Si le lien avec l’histoire (avec un grand H) est présent dans les films de Pasolini, notamment à travers l’idée des corps sous-prolétariens dispensant leurs dernières lumières dans les films de la Trilogie, c’est sans doute à travers la question du drame baroque, envisagée par Benjamin, que la réflexion s’est orientée, le plus nettement, vers le thème de l’histoire. En effet, relativement au « temps triste » du Trauerspiel (du drame baroque), la coupure, « l’arrêt messianique » dira Benjamin, constitue la possibilité même du passage à un temps « tragique », voire « messianique ». Or, si le Paris, capitale du XIXe siècle, ce livre benjaminien sur les passages, est bien considéré, par son auteur lui-même, comme le quasi-équivalent, pour le XIXe siècle, du livre sur le baroque, c’est que l’équivalence contemporaine des choses, sous le règne de la marchandise, répond à leur équivalente vanité dans le cadre du drame baroque. C’est donc dans cette réflexion benjaminienne autour du théâtre baroque que prend tout son sens la notion d’ « état d’exception », reprise à Carl Schmitt – le retournement benjaminien consistera, dans les « Thèses sur l’histoire », à définir un « véritable » état d’exception, comme étant celui qui reste à instaurer, précisément d’un point de vue révolutionnaire. Mais cette notion de coupure, d’interruption, est loin d’être étrangère à Pasolini lui-même, lequel la met bien en œuvre, notamment à travers les images des Mille et une nuits, en lesquelles les figurants fixent la caméra.

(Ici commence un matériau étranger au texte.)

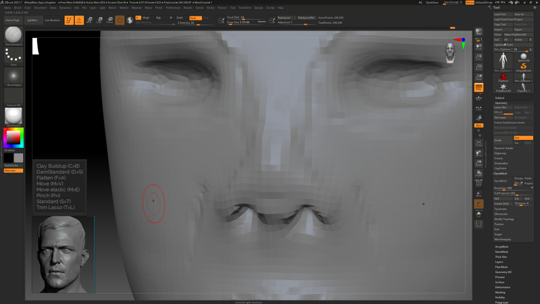The height and width of the screenshot is (304, 540).
Task: Click the Rotate transform icon
Action: 110,21
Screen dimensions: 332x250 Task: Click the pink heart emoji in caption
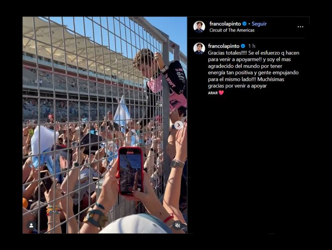221,92
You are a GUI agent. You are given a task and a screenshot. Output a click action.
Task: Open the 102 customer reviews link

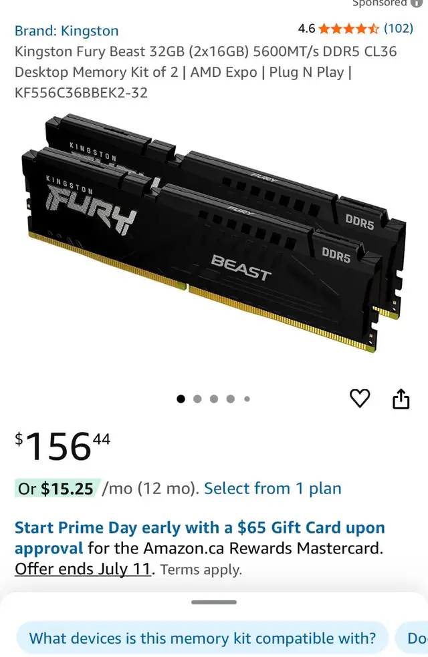point(398,29)
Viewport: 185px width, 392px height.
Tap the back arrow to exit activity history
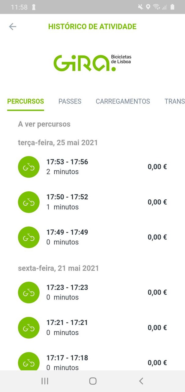13,27
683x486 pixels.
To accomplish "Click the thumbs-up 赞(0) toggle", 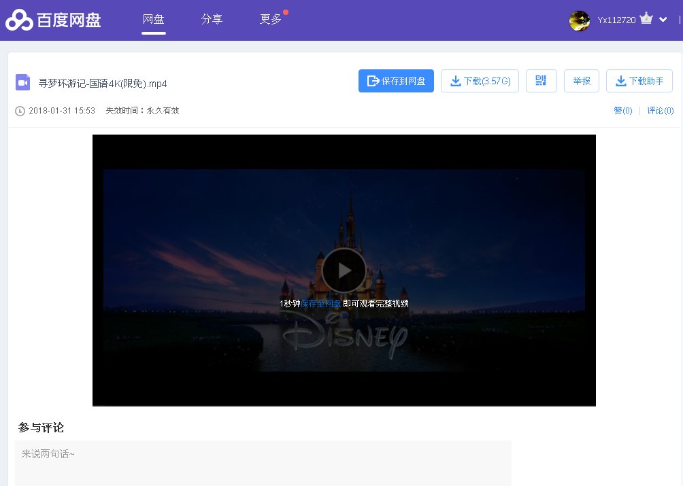I will click(622, 111).
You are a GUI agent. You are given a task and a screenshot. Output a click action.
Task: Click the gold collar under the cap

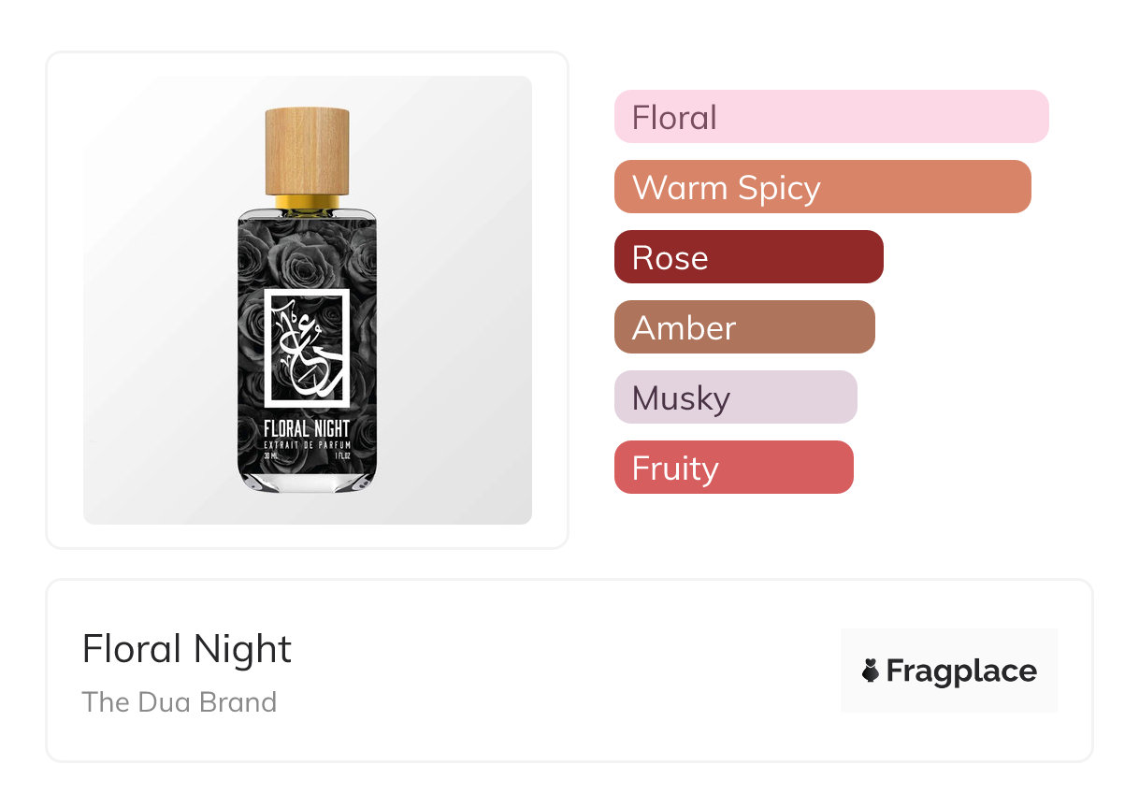click(307, 202)

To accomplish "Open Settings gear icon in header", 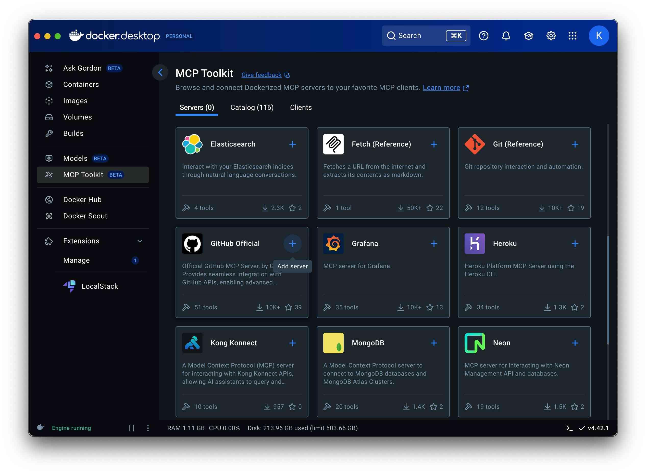I will (x=551, y=36).
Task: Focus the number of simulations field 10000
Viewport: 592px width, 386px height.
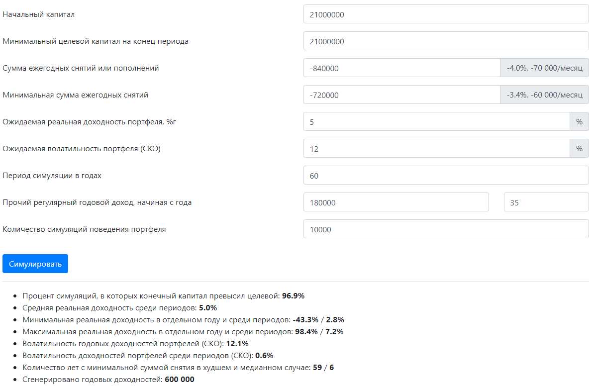Action: point(446,229)
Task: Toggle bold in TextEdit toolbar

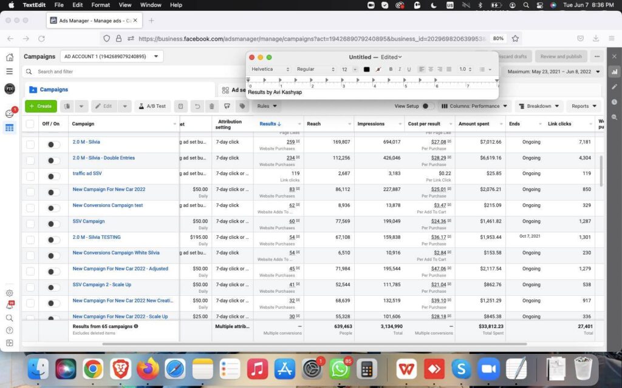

Le dernier moment de la réflexion a donc été consacré à la question de l’histoire, essentiellement à travers les « Thèses sur l’histoire », de Benjamin, mais aussi à travers quelques remarques de Pasolini, avec leur prolongement, notamment chez Gramsci. La question, au fond, était celle du récit historique : comment écrire l’histoire, comment transmettre un récit historique qui ne néglige pas le rebut, le déchet – autrement dit, comment écrire une histoire qui ne soit pas simplement l’histoire des vainqueurs ? De ce point de vue, il est apparu que le récit construit au sein d’un temps vide et homogène laissait place, nécessairement, à une histoire fondée sur des rapports de causalité et entendue comme progrès – avec cette conséquence inévitable que les vaincus de l’histoire devaient être sacrifiés, au nom du progrès. Pour rompre avec ces conséquences, le recours au temps discontinu est apparu comme nécessaire – c’est à tout moment que le fil de l’histoire des vainqueurs peut être rompu, laissant ainsi la place au surgissement des oubliés de l’histoire. S’il y a surgissement, en effet, c’est qu’on ne se situe pas du côté du simple souvenir (Andenken), mais bien du côté de la remémoration (Eingedenken), d’où l’intérêt prononcé de Benjamin pour Proust. Il s’agit donc de laisser place à un récit rendant possible la remémoration, c’est-à-dire le retour effectif de ce qui, jamais, n’a été vécu. Dans cette optique, les généalogies pasoliniennes (de type expressif, et non causaliste) dessinent bien quelque chose de ces résurgences pensées sur le modèle de la remémoration : le corps avoue, en ses formes, dans l’intonation d’un accent, un passé qu’il ignore, non pour l’avoir oublié, au sens strict, mais pour ne l’avoir lui-même jamais vécu. Le corps se souvient de ce qu’il n’a pas vécu (soit par la manifestation d’ancêtres non connus, soit par la manifestation d’un « inconscient agricole », selon une expression de Pasolini).

Résultats :
La question qu’il serait possible de poser, au terme de ce travail, est peut-être au fond celle-ci : Que produit donc ce travail, en termes de devenir, entre Benjamin et Pasolini ?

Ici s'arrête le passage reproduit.